Heinrich George, bloc d’humanité emportant forcément l’adhésion du spectateur, éclipse un peu ses partenaires dont les prestations sont pourtant remarquables. La plupart viennent du théâtre et l’intensité physique de leur jeu est restée très moderne, à mille lieues des conventions en usage dans le cinéma de l’époque. Bernhard Minetti dans le rôle de l’ambigu Reinhold et Maria Bard dans celui de Cilly résistent particulièrement bien aux pièges de la psychologie et à leur envahissant partenaire.
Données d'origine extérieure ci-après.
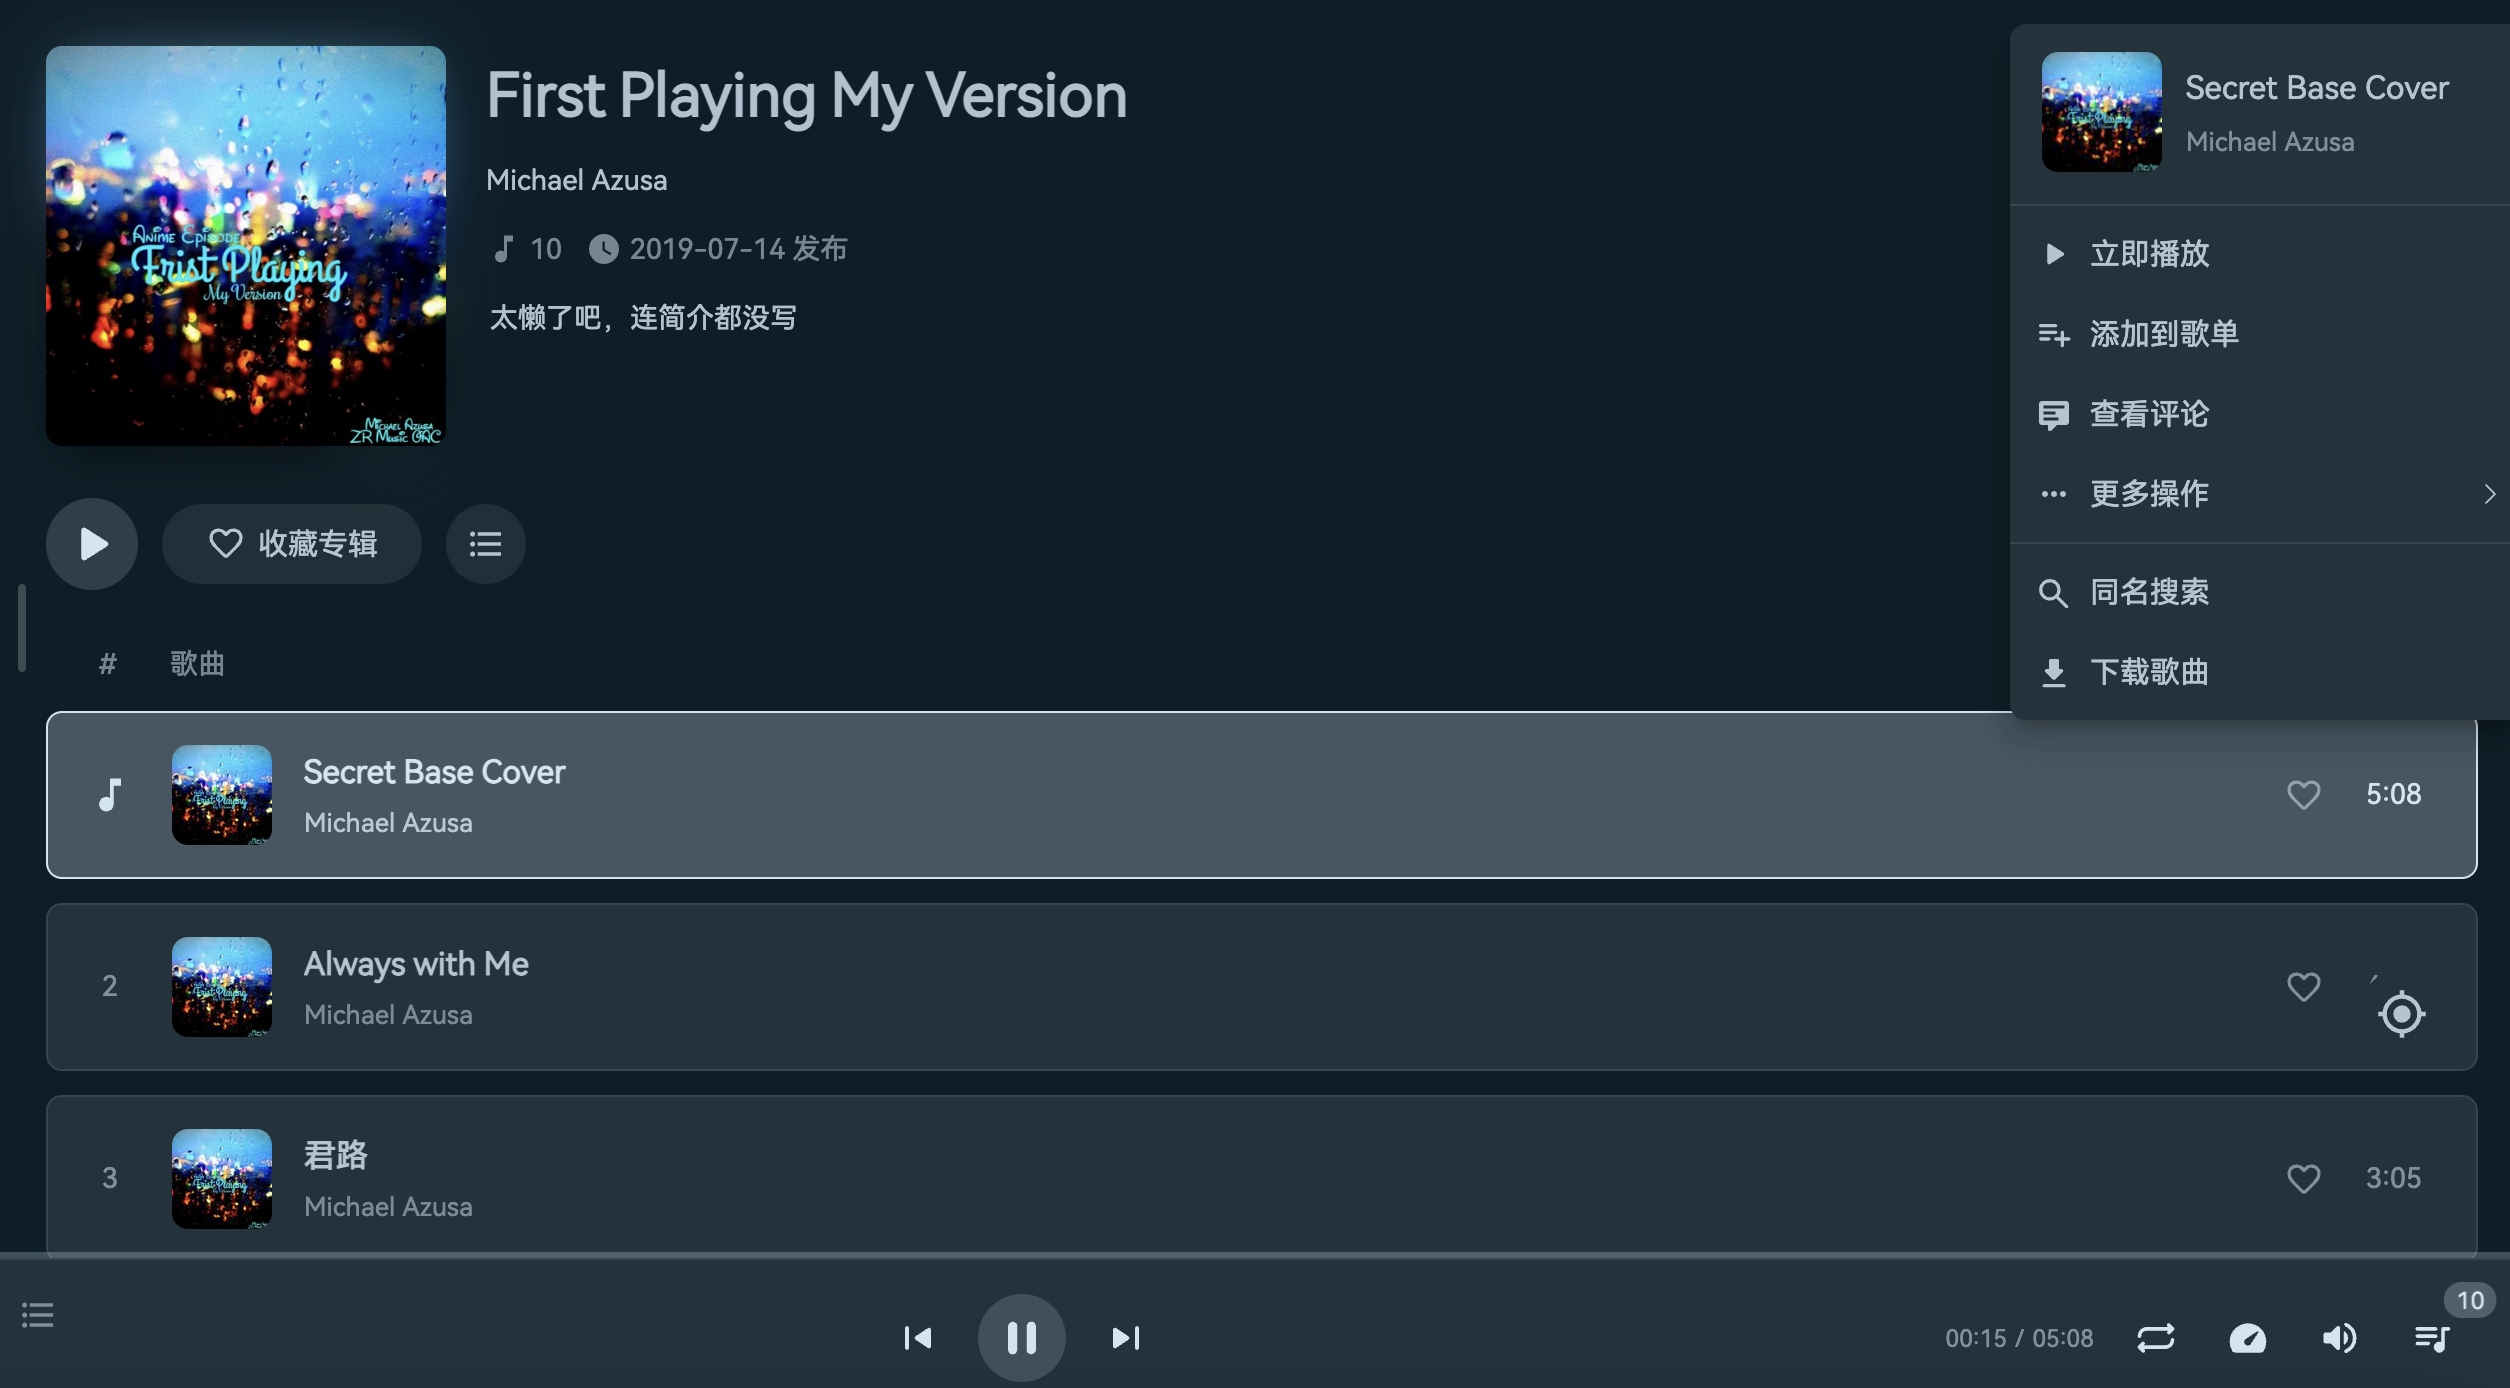Choose 添加到歌单 from the menu
Viewport: 2510px width, 1388px height.
pyautogui.click(x=2164, y=334)
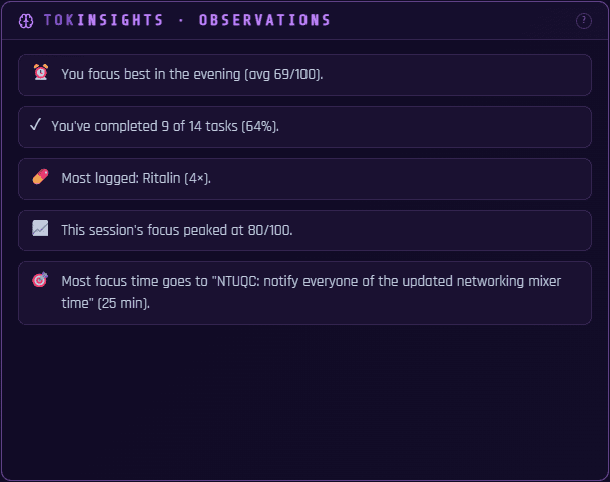Viewport: 610px width, 482px height.
Task: Click the dot separator between header titles
Action: [181, 21]

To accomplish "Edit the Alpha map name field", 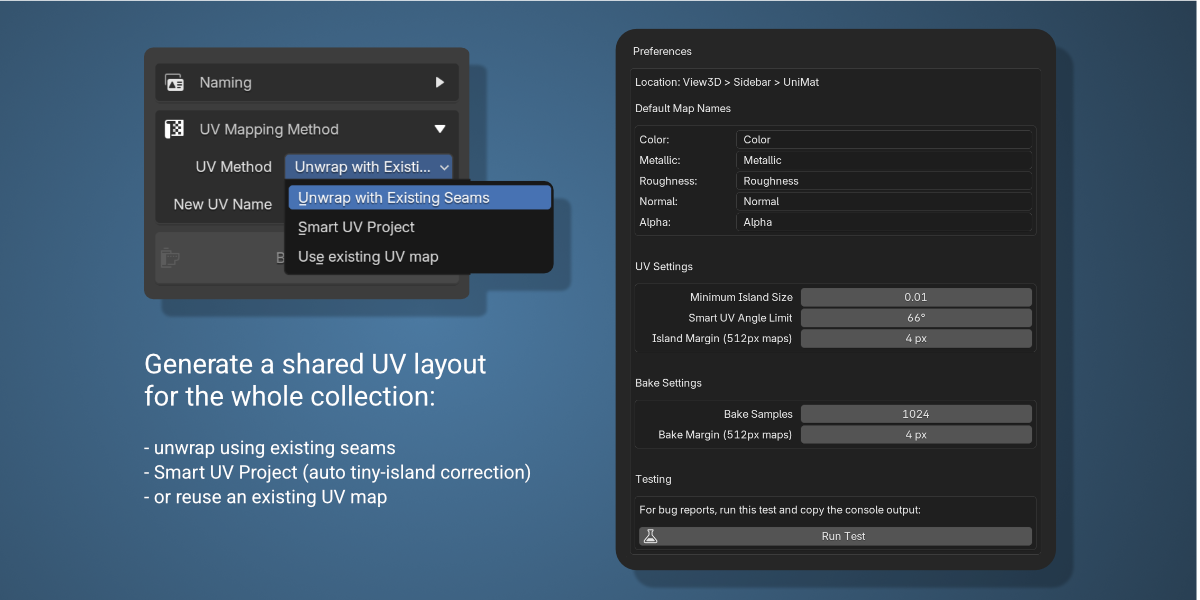I will point(883,222).
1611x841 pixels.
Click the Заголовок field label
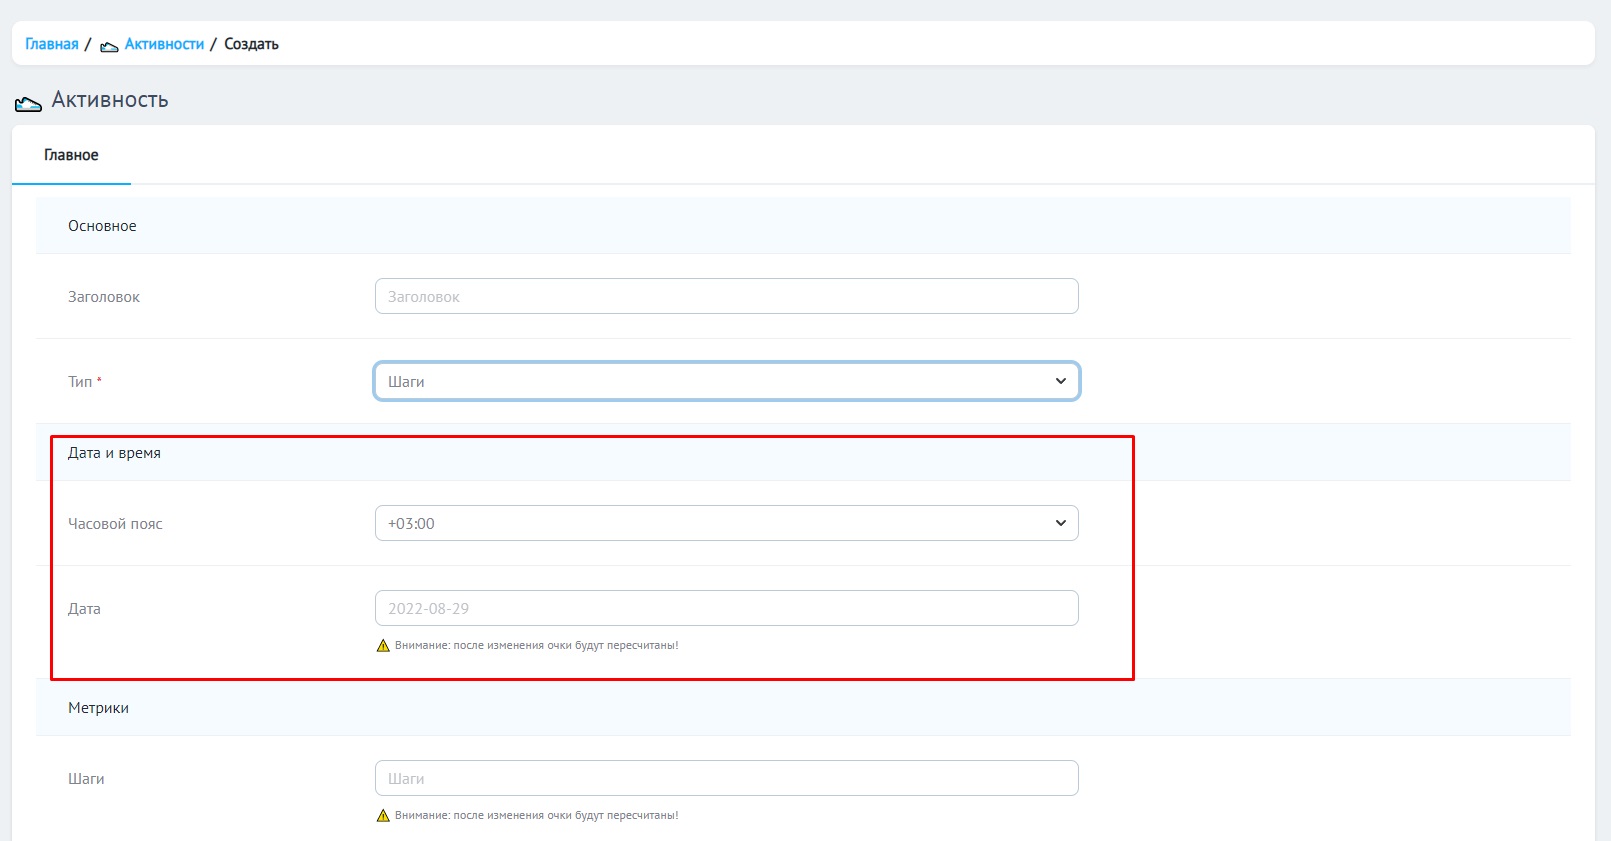pyautogui.click(x=104, y=297)
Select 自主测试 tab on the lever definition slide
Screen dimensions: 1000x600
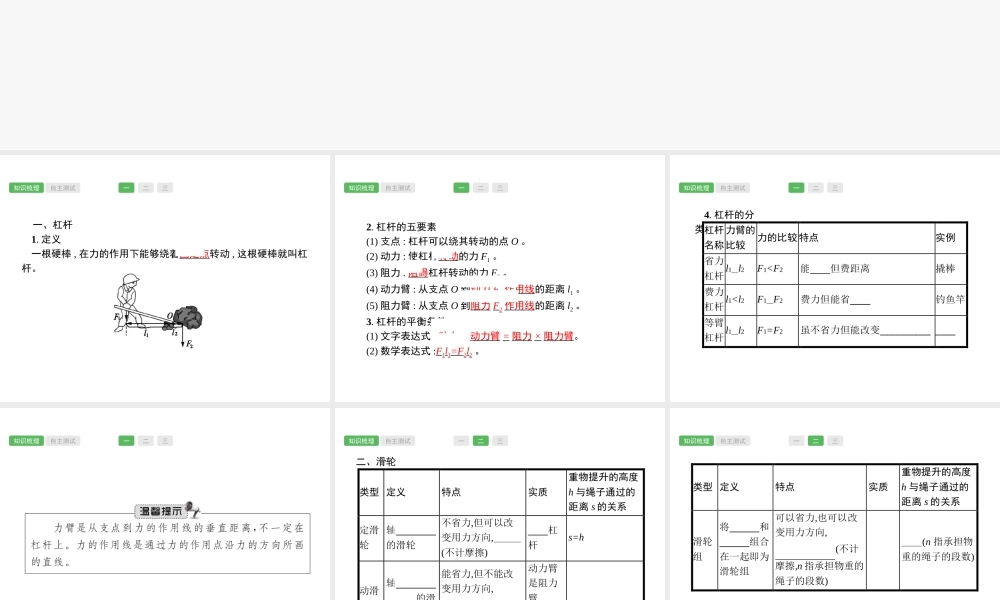63,188
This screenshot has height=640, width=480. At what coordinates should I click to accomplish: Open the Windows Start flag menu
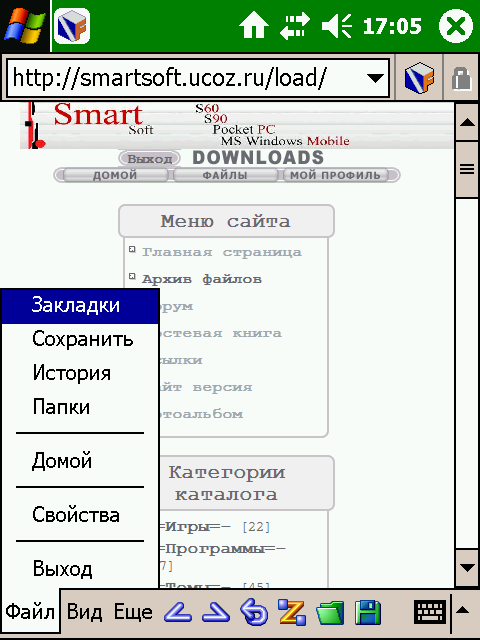[x=25, y=26]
Les personnages secondaires bien campés, au parler berlinois populaire, et les décors typiques comme la Kneippe en entresol ou l’arrière-cour où Mietze (Margarete Schlegel), accompagnée à l’orgue de barbarie par un faux aveugle chante Liebe kommt, Liebe geht (L’amour vient et repart, aucun gouvernement ne peut interdire cela), appartiennent à une imagerie prolétarienne popularisée par les dessins de Heinrich Zille ou les chansons de Claire Waldoff. Mais ce folklore, d’ailleurs savoureux, et la fin malgré tout optimiste n’empêchent pas le film de se situer dans la continuité du précédent opus de Jutzi, le très engagé Mutter Krauses Fahrt ins Glück, qui dressait un tableau sans concession de la misère dans le quartier ouvrier de Wedding.
Le discours politique est nettement moins articulé ici, ce qui permit au film d’avoir une assez large diffusion en ces temps de crise économique où la droite radicale gagnait du terrain et où la censure était implacable.
Néanmoins Berlin Alexanderplatz n’a rien à voir avec le cinéma de divertissement de l’époque qui se donnait pour mission de remonter le moral des troupes au moyen d’un optimisme niais et forcé. C’est une oeuvre chaleureuse et brillamment mise en scène qui témoigne d’un authentique regard de cinéaste.
L’évolution de la situation politique ne permit pas à Jutzi de poursuivre dans cette voie. Bien qu’ayant adhéré, peut-être par opportunisme, au Parti Nazi en mars 1933, il ne réalisera plus, à part deux films d’espionnage en Autriche, que des courts-métrages, travaillant aussi comme cameraman pour la télévision naissante, avant de cesser toute activité pour cause de maladie et de mourir en 1946, à pas même cinquante ans.